## Task
Your reply should repeat, exactly, the line containing "The height and width of the screenshot is (765, 1409)." and the rest of the material after it.

## Source material
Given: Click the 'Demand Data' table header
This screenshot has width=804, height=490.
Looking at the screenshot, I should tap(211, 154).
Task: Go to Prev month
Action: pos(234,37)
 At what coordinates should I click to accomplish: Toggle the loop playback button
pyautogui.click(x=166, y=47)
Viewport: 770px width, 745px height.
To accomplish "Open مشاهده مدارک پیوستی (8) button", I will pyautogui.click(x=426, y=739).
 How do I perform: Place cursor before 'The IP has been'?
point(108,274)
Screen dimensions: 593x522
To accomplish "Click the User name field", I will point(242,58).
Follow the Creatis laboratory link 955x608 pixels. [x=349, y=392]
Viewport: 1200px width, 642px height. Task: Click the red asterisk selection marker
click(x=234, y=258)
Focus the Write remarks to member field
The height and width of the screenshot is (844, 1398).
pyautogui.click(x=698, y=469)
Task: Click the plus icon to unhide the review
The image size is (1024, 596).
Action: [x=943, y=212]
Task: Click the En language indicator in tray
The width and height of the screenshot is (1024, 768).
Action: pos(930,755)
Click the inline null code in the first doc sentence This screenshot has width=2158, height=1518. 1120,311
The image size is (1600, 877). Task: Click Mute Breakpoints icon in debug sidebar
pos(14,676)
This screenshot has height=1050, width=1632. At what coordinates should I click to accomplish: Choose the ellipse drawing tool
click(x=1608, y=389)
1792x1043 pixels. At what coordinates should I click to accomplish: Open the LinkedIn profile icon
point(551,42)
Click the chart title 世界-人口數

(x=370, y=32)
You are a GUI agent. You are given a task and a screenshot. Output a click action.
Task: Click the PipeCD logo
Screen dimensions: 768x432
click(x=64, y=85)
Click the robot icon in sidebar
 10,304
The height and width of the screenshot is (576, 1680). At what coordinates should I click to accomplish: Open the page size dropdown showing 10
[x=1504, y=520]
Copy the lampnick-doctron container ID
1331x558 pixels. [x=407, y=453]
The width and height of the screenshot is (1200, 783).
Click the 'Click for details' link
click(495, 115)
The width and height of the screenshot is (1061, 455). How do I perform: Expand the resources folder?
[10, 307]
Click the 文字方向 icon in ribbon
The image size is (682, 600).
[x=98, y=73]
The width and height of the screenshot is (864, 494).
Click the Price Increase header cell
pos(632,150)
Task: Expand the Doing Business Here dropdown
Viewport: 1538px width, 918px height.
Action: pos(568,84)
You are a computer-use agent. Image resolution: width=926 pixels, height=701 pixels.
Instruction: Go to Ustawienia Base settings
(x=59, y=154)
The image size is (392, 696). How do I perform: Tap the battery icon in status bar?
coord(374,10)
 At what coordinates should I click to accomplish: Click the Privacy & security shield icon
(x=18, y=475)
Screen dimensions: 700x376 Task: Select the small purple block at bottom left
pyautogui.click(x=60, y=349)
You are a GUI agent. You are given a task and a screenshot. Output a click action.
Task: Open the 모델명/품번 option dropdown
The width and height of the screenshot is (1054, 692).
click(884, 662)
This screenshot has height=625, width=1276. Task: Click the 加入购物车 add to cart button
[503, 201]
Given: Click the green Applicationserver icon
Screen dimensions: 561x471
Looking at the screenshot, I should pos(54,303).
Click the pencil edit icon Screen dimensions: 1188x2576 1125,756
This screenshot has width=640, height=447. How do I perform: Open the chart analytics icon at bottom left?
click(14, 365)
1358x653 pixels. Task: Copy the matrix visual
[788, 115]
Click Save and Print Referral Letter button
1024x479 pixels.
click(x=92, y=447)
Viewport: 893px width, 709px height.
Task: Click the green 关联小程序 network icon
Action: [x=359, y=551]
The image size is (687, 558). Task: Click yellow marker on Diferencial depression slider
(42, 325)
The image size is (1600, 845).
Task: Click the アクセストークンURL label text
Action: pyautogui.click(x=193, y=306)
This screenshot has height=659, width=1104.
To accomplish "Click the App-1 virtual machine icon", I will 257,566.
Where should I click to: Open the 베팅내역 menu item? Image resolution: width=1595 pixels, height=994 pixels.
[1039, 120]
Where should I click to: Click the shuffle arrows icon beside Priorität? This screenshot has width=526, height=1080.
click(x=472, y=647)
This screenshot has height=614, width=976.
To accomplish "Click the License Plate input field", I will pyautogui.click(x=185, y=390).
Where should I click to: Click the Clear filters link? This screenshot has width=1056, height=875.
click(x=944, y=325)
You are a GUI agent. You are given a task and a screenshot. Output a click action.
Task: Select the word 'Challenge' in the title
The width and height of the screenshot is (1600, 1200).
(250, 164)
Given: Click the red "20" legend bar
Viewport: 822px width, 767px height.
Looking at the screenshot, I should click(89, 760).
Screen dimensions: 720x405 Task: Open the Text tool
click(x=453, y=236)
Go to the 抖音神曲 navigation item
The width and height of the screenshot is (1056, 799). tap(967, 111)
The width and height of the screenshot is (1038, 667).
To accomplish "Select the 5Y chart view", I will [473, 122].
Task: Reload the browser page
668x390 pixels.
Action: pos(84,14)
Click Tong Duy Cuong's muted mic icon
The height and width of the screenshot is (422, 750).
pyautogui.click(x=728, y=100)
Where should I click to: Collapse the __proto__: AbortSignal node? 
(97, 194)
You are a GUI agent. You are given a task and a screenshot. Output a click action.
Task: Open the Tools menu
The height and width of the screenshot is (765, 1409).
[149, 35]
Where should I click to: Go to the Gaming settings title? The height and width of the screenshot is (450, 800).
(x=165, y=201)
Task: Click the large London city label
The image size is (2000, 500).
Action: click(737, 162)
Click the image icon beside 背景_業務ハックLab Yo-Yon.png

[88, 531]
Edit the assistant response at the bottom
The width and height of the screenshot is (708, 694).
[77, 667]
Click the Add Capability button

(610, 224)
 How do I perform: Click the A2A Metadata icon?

## Solution to this problem
The height and width of the screenshot is (765, 1409).
[149, 35]
Where should I click to: Go to the Gaming settings title? The height and width of the screenshot is (450, 800).
(x=165, y=201)
Task: Click the large London city label
The image size is (2000, 500).
Action: click(737, 162)
Click the image icon beside 背景_業務ハックLab Yo-Yon.png

[88, 531]
Edit the assistant response at the bottom
The width and height of the screenshot is (708, 694).
[77, 667]
Click the Add Capability button

(610, 224)
 How do I perform: Click the A2A Metadata icon?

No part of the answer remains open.